Yes, really - that is what I am complaining about. It's not the amount of effort to necessary to get this working, it's the fact that ANY effort is necessary at all. Local variables are supposed to get destroyed when their containing form closes, period. Stuff is supposed to work the way the manuals say it works. I should not have to deal with inventing workarounds for random bugs because the guys as MS can't be bothered to test their stuff properly.Really? This is what we are complaining about. I mean come on. If I had 50 forms I figure I could do this manually for all forms in less than 5-10 minutes. I am sure far quicker than for you to write the post. If I had 10,000 forms I could write code in extensibility to do this.
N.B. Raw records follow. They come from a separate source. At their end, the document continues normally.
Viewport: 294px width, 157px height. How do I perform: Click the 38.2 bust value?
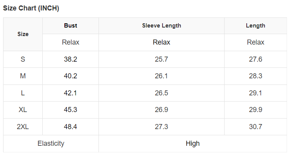[71, 59]
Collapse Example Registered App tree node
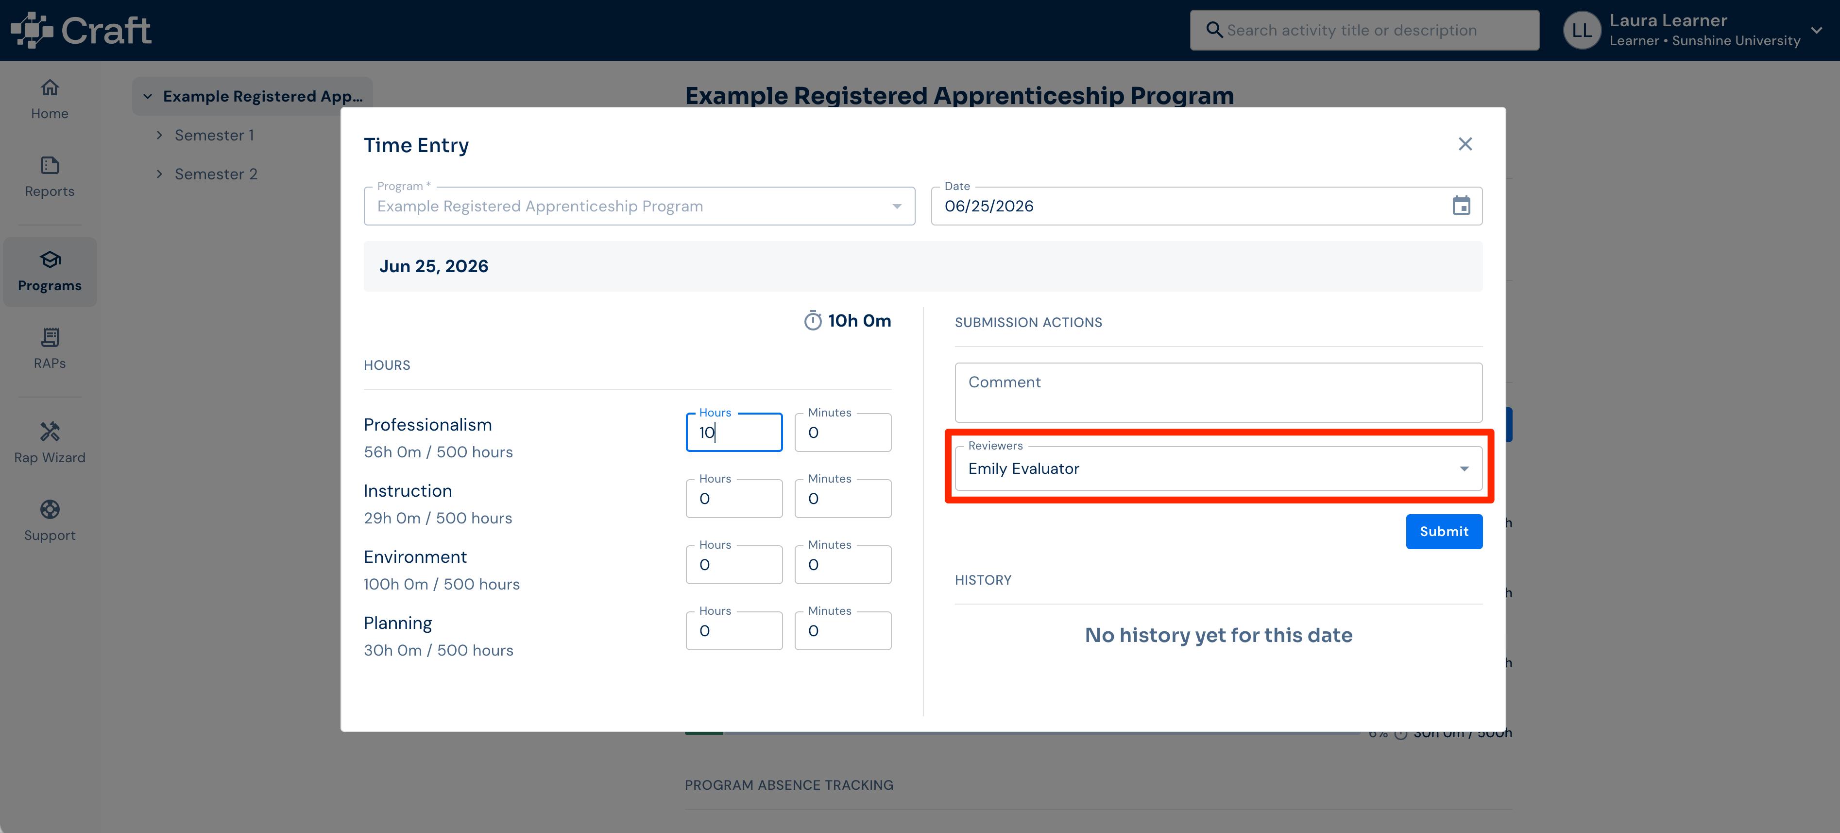Image resolution: width=1840 pixels, height=833 pixels. tap(147, 96)
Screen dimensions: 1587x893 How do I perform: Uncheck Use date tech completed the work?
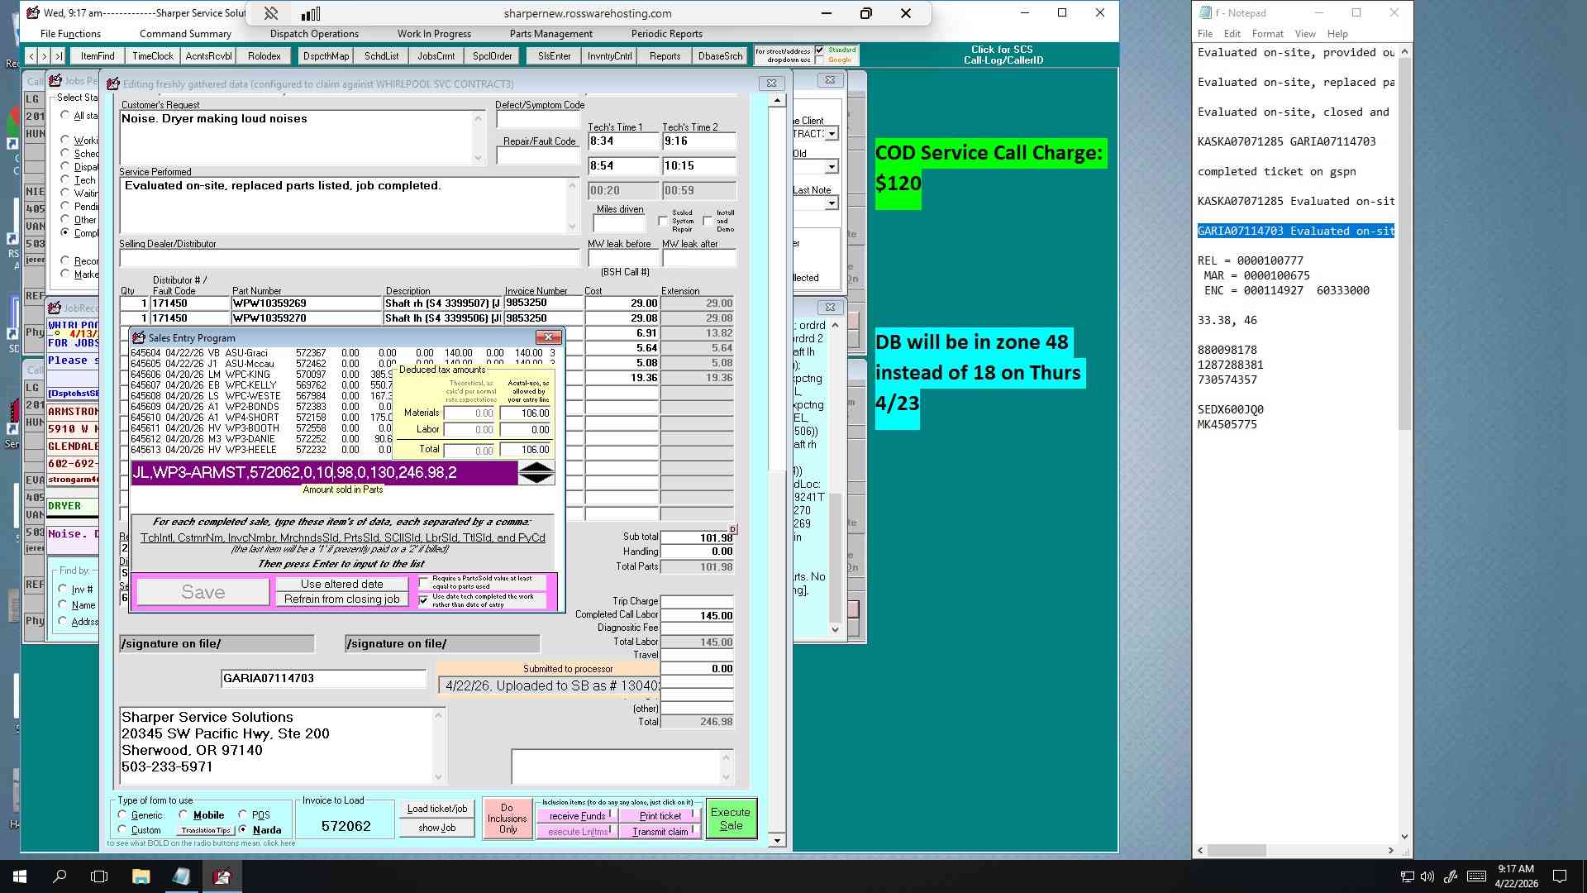[424, 600]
1. Check if Close form method exists
2. If not add a close form method
3. Add code to set the event raiser to nothing
I assume in form you use the same variable to hold the event raiser instance.
What if it was numeric variables, instead of a WithEvents class variable? Or string variables? Or string variables beginning with a certain letter? Or arrays? Or only two-dimensional arrays, but one dimension or greater than two worked okay? Sure - easy to set them all to zero, nothing, empty or whatever on exit - if you know they have that problem, and if you remember it every time. But would you also think it was fine, because it was 'easy' to fix?
Yes, I do use the same name in every form. And my standardizing all these forms to be as identical as possible made it simple to put together a three-line sub with the single action of setting the WithEvents variable to Nothing and slap it into every code module. Grand total of maybe 15 seconds to write the sub and 30 seconds to install it everywhere, compile and save, once I realized what I needed to do. Not the point - the point is that I should not have to do this. This is a bug in the VBA runtime system, and it is not a trivial one, even if the workaround for it is.